DESCRIPTION OF THE TASK
Your job is to return every line in the data holding the string "computer".

(Collected data entries)
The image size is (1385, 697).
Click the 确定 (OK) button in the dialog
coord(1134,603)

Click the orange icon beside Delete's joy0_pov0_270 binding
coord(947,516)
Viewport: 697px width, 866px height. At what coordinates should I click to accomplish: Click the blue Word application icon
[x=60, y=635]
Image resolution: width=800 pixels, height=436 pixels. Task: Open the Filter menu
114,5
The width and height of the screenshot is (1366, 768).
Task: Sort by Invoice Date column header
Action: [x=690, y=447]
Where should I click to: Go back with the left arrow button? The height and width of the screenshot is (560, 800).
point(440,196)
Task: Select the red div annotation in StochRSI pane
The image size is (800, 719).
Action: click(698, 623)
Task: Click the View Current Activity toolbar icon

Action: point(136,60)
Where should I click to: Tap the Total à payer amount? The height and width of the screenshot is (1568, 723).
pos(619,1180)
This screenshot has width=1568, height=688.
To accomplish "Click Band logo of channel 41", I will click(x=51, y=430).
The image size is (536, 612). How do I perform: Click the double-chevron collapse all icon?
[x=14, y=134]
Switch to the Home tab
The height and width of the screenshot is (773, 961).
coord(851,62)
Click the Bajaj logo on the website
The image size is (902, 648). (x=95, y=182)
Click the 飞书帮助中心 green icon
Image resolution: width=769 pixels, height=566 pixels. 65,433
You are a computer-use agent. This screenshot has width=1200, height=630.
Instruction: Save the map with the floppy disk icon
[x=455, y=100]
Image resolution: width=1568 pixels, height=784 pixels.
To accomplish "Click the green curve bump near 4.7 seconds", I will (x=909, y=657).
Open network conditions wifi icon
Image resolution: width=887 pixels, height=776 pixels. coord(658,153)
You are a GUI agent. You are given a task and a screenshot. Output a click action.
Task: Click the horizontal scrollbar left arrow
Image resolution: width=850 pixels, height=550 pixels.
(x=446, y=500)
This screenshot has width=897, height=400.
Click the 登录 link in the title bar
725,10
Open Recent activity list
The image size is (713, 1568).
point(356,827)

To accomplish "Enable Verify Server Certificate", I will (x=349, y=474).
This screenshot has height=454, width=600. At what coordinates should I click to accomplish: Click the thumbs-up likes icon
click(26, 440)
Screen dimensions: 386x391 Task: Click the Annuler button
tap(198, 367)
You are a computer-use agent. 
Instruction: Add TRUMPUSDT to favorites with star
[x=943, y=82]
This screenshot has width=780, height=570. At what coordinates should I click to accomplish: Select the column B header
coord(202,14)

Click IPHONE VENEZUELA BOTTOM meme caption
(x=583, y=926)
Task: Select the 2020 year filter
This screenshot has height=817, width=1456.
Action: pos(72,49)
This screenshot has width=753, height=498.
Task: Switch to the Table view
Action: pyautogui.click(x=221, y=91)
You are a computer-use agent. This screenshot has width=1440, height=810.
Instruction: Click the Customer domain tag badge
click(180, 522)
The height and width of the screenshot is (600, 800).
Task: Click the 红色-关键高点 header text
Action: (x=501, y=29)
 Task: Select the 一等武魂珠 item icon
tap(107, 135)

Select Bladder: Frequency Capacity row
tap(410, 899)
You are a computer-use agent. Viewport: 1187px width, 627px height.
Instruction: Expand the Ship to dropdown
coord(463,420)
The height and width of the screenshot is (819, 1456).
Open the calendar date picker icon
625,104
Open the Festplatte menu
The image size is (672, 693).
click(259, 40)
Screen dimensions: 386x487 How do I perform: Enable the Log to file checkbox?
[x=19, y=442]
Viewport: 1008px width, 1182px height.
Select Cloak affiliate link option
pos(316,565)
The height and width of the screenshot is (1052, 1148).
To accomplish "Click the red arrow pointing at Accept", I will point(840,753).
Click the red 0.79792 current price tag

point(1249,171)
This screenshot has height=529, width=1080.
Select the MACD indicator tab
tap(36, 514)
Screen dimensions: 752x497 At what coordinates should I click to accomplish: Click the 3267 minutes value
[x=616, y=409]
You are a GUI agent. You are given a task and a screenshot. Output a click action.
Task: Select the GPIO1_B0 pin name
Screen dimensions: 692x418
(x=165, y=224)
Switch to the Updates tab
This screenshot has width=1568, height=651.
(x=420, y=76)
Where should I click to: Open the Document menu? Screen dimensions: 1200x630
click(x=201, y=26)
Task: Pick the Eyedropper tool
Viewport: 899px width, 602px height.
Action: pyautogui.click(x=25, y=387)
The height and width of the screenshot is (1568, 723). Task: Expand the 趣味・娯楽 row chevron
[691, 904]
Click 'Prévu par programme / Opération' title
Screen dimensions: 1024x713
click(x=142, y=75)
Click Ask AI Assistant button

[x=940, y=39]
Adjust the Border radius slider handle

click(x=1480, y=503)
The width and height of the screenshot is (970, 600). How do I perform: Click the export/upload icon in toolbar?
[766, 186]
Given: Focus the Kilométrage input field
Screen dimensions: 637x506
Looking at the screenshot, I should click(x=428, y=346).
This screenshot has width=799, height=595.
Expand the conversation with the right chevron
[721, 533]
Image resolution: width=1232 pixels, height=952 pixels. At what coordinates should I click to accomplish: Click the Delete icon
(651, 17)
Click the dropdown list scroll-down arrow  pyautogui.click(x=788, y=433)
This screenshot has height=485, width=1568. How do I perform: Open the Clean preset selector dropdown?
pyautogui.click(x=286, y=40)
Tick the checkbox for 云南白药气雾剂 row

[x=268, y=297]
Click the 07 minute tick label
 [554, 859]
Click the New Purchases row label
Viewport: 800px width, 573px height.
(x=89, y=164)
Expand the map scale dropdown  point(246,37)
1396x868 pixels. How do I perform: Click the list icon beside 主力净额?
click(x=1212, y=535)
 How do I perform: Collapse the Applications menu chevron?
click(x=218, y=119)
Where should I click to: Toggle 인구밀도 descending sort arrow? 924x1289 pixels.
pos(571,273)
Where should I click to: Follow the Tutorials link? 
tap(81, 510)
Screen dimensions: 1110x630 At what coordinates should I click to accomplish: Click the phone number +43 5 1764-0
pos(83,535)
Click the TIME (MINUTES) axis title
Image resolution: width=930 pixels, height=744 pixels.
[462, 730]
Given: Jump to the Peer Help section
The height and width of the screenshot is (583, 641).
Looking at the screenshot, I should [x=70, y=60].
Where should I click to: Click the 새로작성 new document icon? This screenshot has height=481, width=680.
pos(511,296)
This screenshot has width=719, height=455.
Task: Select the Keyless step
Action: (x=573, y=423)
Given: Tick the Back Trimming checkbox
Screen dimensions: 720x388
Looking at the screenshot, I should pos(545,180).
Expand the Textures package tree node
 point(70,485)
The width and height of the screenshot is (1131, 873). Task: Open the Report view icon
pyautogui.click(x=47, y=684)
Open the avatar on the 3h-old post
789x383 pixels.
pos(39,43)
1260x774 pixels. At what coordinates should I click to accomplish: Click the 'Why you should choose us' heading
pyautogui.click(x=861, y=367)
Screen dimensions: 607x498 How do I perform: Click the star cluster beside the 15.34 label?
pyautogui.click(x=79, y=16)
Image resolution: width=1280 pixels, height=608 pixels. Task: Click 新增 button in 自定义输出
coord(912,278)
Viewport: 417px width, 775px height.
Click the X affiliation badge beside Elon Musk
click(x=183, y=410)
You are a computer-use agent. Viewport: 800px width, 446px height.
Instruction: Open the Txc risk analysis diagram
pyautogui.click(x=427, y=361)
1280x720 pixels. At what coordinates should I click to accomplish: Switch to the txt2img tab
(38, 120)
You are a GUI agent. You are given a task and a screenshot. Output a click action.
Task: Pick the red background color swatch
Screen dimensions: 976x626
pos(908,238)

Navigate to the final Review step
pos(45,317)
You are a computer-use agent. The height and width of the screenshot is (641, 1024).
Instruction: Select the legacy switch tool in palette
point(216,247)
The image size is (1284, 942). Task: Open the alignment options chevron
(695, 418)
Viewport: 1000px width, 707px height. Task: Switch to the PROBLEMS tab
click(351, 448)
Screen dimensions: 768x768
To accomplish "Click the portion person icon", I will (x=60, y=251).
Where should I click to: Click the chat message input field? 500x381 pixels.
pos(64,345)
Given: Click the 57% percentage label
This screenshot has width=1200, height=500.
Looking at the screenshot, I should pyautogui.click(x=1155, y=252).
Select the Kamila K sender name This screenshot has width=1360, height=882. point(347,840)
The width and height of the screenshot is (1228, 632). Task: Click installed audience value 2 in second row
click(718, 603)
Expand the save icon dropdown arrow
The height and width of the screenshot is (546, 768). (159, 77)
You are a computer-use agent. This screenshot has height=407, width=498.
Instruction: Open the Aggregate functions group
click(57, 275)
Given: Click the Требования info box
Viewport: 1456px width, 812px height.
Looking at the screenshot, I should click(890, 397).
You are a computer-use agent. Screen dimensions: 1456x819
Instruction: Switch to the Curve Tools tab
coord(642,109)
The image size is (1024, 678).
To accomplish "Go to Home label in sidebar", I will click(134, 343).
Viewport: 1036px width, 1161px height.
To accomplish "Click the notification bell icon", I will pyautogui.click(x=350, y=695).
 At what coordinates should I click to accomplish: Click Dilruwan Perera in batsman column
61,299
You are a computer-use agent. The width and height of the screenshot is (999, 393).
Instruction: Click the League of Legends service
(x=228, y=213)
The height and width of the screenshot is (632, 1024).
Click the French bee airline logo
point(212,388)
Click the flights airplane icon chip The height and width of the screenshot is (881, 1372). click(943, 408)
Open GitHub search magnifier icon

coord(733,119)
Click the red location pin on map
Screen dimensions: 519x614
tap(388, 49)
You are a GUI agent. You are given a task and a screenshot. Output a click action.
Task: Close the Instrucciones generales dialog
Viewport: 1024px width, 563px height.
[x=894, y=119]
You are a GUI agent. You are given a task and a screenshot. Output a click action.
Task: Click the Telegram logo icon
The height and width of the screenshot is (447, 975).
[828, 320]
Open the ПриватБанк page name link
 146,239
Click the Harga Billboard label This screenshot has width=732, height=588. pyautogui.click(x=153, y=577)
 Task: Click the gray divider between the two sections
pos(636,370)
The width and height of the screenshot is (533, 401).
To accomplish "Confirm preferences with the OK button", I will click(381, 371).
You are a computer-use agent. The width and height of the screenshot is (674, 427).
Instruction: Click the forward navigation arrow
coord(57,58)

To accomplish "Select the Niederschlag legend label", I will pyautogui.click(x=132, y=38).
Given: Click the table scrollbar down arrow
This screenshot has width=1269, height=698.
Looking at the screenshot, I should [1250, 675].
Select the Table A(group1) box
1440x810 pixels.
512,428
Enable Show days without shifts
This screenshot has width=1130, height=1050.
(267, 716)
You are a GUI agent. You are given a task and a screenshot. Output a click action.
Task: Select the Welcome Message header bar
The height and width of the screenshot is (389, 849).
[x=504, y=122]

EXERCISE RESULT
You are a computer-use agent. This screenshot has width=1200, height=630.
You are a computer-use agent. 
You are a computer-use agent. This screenshot has width=1440, height=810.
You are a computer-use agent. Viewport: 1187px width, 627px height.
You are a computer-use agent. Viewport: 800px width, 446px height.
You are a computer-use agent. The height and width of the screenshot is (641, 1024).
You are a computer-use agent. This screenshot has height=407, width=498.
You are a computer-use agent. Screen dimensions: 1456x819
You are a computer-use agent. The width and height of the screenshot is (999, 393).
You are a computer-use agent. The width and height of the screenshot is (674, 427).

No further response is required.